Focus groups are dead (and we should keep them buried)
20 JUL 20160
The first focus groups were created in WWII. They were designed to test the effectiveness of allied propaganda. To determine which posters got people pumped up to go stick it to Hitler, conserve gas, and turn in their scrap metal versus which ones left patriotic spirits unstirred and war bonds unsold.
Since then they've become an enshrined part of North American marketing wisdom. From General Electric to the defunct Video rental shop that finally closed down two years ago, every business for the past 70 years has lived in a haze of focus group madness. Want to know which cartoon mascot people will trust to sling hamburgers to their kids more? Run a focus group. Which sneakers seem "more athletic?” Run a focus group. Want to know how big of a spoiler is too big to attach to the back of your car? Forget the eggheads in the wind tunnel, run a focus group instead.
Focus groups are responsible for more failed businesses and pointless ventures than ponzi schemes, inside trading, and typhoons combined.
Don't believe me? Ask the focus groups that almost killed the Reebok pump (which included a group of sneering teenaged basketball players, the same demographic who would trip over each other to buy a pair a year later). Or the great minds that told Pepsi that America would love the Pepsi Edge (introduced in 2004, retired in 2005). These companies would have had as much luck predicting success or failure if they had consulted a house cat instead (at least then they could have batted some yarn around or something).
Steve Jobs knew the score. He distrusted focus groups on an instinctual level. His reasoning was simple - "It’s really hard to design products by focus groups. A lot of times, people don’t know what they want until you show it to them.”
I'd go a step further.

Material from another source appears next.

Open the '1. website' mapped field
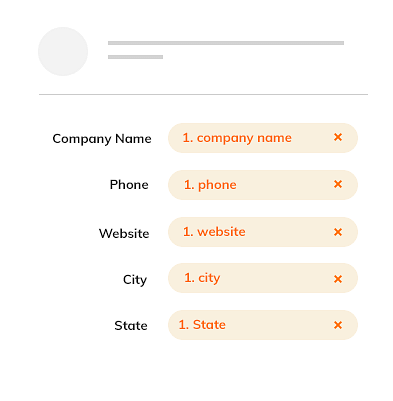263,232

I'd say that focus groups are useless at best, creativity killers and saboteurs at the worst. They're the numbskull up in the crow's nest that tells the Captain "yup, looks good!” while steering the ship into the rocks. They kick back disinformation businesses base multimillion dollar campaigns on.
Focus groups are terrible, and it's not a problem you can correct for. There is no way to make a focus group more organic, or accurate. The flaw goes bone deep and the patient is terminal.
Focus groups fail because nobody, anywhere, actually acts like a focus group does. Focus groups are a totally artificial construct. A bizarre quasi-mystical meeting of a group of total strangers gathered around to discuss the merits, or lack thereof, of a product or service they may know nothing about. They might as well all have fingers on a Ouija board.
The group dynamic poisons everything. Most of us have an inborn desire to be liked by others, to impress others. Some of us like to be contrarian, to play the devil's advocate even when it doesn't make a whole lot of sense. Get a mix of these people in a group, and you won't get an accurate assessment of a product, you'll get a stew of psychological misplays. A group of people desperate to be "right” about what they're talking about, to have the correct opinion and fall in with some seems to be the prevailing wisdom of the table. Or, obstinate negativity manufactured for no other reason than seeming like the most interesting person in a group of strangers.
It's no wonder this environment kills great ideas and props up terrible ones. Completely useless as far as market research goes. What you want is something that will tell you how customers actually think. What truly motivates their purchasing decisions, the things that catch their attention and the things that bounce right off them.
This is why having a website with good analytical tools is so useful. Instead of herding a bunch of people into a sterile room under entirely artificial conditions, a website lets you observe the customer in their natural habitat. Like a National Geographic photographer crouched in the tall grass, gazing through a telephoto lens, proper web marketing allows you to view the majestic customer in its natural state (hunched over a laptop with two-day old weekend stubble and wearing track pants with a hole in them).
Detailed telemetry can tell you more about how your customers view your product than a focus group ever would. Heat maps, split-tests, data aggregation, these will all paint a picture of what people come to your site for, what they focus on, and what makes them run the other way screaming.
"But how does this help me see if there is a demand for a new product I'm thinking of?” you ask? Well, you can always ask. Having a well maintained website, especially with a social media presence provides you with a direct line to your customers. You can get in touch directly, conduct one-on-one interviews, send out surveys, or just float ideas on social media and see what generates interest and what doesn't.
Focus groups have always been junk. I suspect most marketing firms that have spent decades employing them knew that on some level. But, for a long time, they were one of the only tools we had so people made the best with what they had.
Those days are over. Kill your focus groups and bury them deep. Deep enough that they'll never rise to murder another great idea or steer a company to disaster again.